Product split by quintile (Revenue)
Product split by quintile (# of units)
There is some variation in the split of product sales by quintile. The absolute units and revenue are much higher in the top quintile (which is obviously expected). However, there doesn’t seem to be a distinct trend to suggest that the top performers favour one product over the other. Hence there doesn’t seem to be any significant behavioural trend on the product portfolio split.
Do top performers sell more products on average to the same customer? This is commonly known as cross-selling. Let’s take a look at the split of one product deals, two product deals and three product deals sold by performance quintile.
Multi-product deal split by quintile
Now there’s a trend! It seems the top performers tend to sell multiple products to every second customer. It’s distinctly clear that the lower performers tend to sell much more single-product deals than the top performers. There may be additional opportunities within their converted prospects that they may be leaving on the table. Hence if we encourage, incentivize and train our lower performers to do more cross-selling and ask the right questions to their prospects to uncover extra opportunities, we can improve our overall sales performance. The company’s marketing department can also probably offer some customer discounts on second and third products in the same order to encourage this behaviour further.
Are the top performers selling higher revenue product flavours as compared to the lower performers? Let’s take a look at the average revenue per product line per customer. That should give us a good view of this behaviour.
Average revenue per product line per customer by quintile
Hmm. It seems that the top performers are selling higher revenue product flavours as compared to the lower performers. Note that due to pricing differences between products comparing the average revenue levels between products is irrelevant.

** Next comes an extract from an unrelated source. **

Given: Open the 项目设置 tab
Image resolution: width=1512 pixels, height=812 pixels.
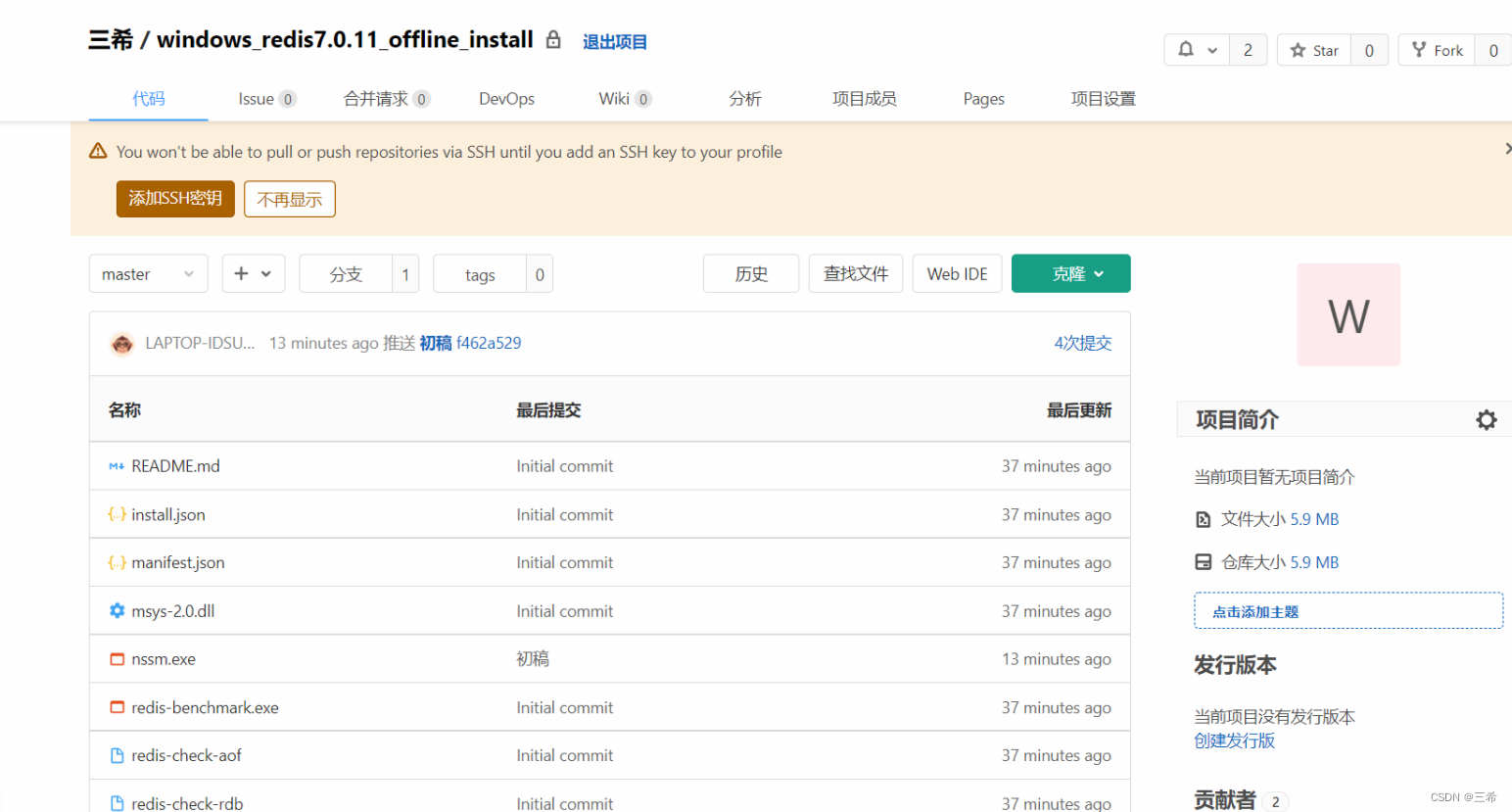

It’s not as significant a difference as the multi-product split, but a trend exists to suggest better up-selling by the top quintiles. Hence there is some advantage for the company to gain by improving coaching and incentivizing up-selling. Certain types of discretionary manager-approved customer offers can also help this trend along.
Are top performers selling to larger corporate groups? This is a more pronounced possibility in SMB sales. Many times the owner of one Mcdonald’s actually owns a set of franchises. This is especially possible in the franchise business. This offers the possibility of making one sales pitch and capturing several orders at once. Let’s look at the average number of orders per customer by quintile. Note that this may not be straightforward to analyze if your sales systems define an order as unique to one customer. It may require some special data-cleansing/mining to identify customer name patterns to identify them as the same customer.

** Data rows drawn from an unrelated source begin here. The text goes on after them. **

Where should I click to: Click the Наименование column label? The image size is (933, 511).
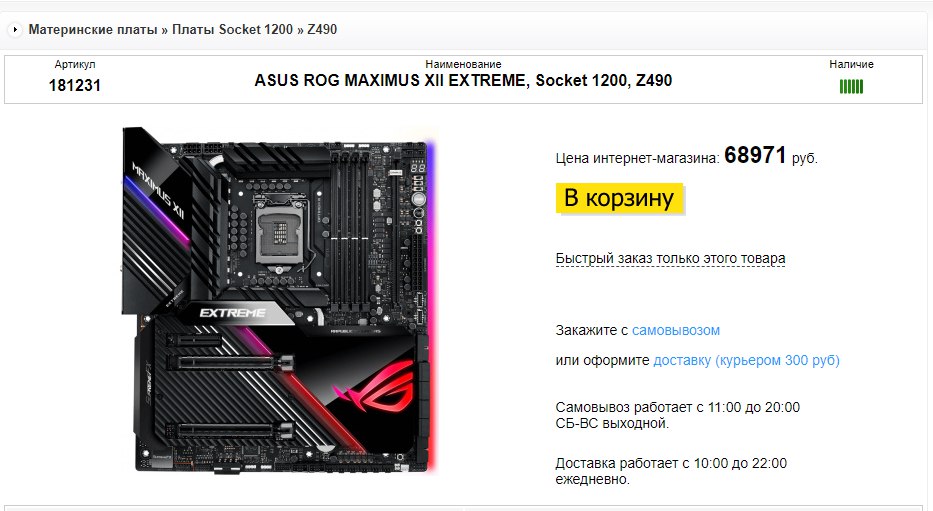(x=463, y=64)
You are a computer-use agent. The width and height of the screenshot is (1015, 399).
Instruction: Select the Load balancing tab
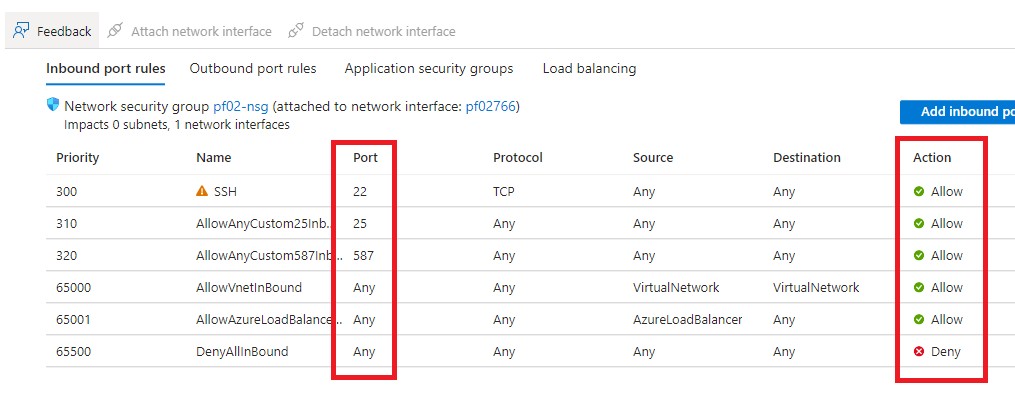click(x=589, y=68)
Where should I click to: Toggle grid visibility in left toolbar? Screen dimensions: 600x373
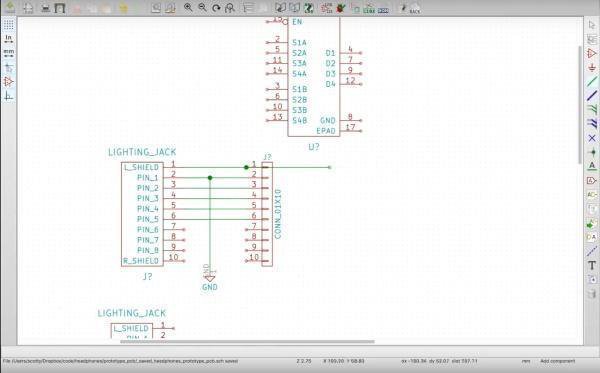[x=8, y=25]
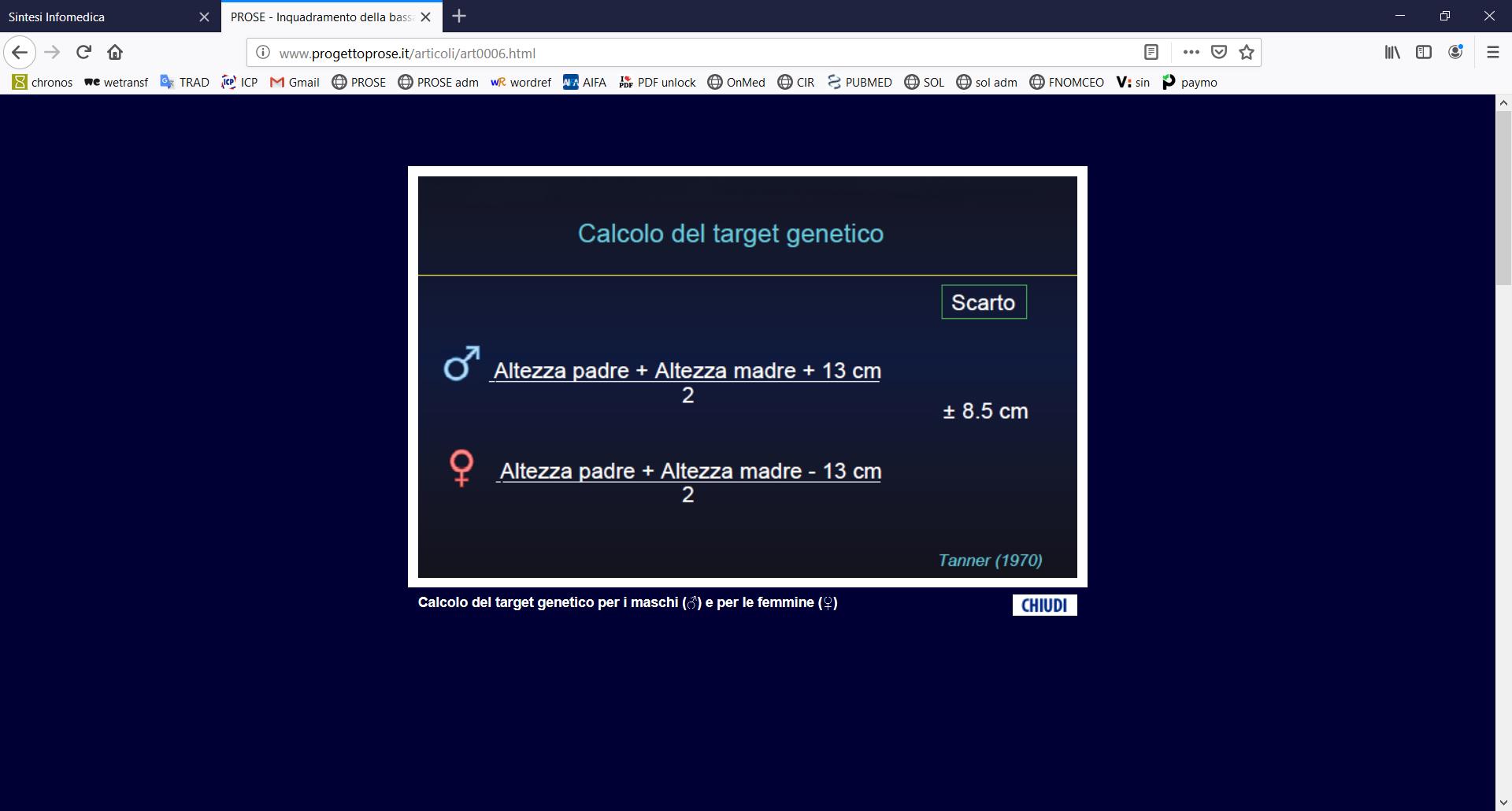
Task: Click the CHIUDI button below the slide
Action: 1044,605
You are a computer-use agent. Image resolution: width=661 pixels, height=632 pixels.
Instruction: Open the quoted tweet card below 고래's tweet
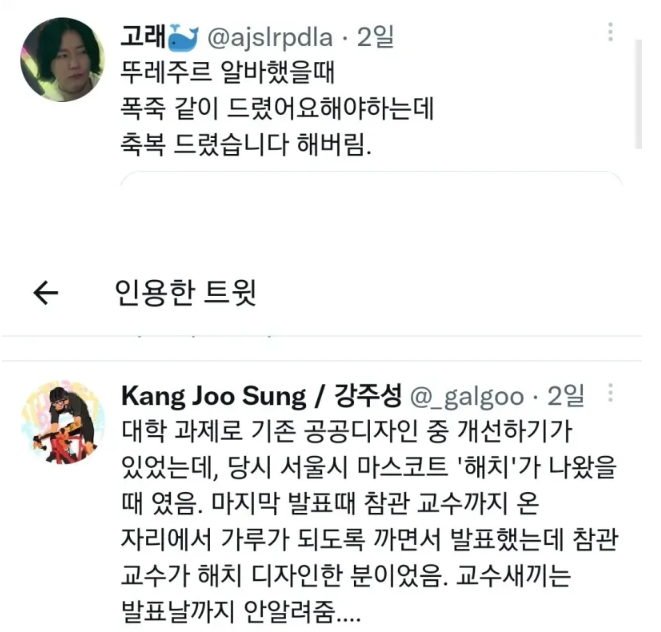[x=371, y=179]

Average orders per customer
So it seems about 1 in 10 customers that the top quintile sells to is a multi-location deal. This trend can be exploited by the company and help train the salespeople to inquire with their prospects about other businesses that they may own. Again marketing can play a role here by incentivizing customers to purchase company products for all their businesses by offering discounts or some free services on multi-location deals.
We have only skimmed the surface with the analysis that we’ve done. For larger salesforces, there may exist clusters of top performers within the top quintile that behave differently. For example, one cluster may go for volume and maximize their deal counts, whereas another cluster may spend more time with the customer to sell higher revenue flavours. Their revenue achievement to goal performance may be the same, but their path to get there may be different. Identifying such clusters can help in further understanding top-performer selling behaviour and help in driving coaching requirements. Additionally, for larger salesforces, it may be beneficial to decile performance rather than use quintiles. This helps isolate the top performers into a smaller sample and enhances the visualization of trends.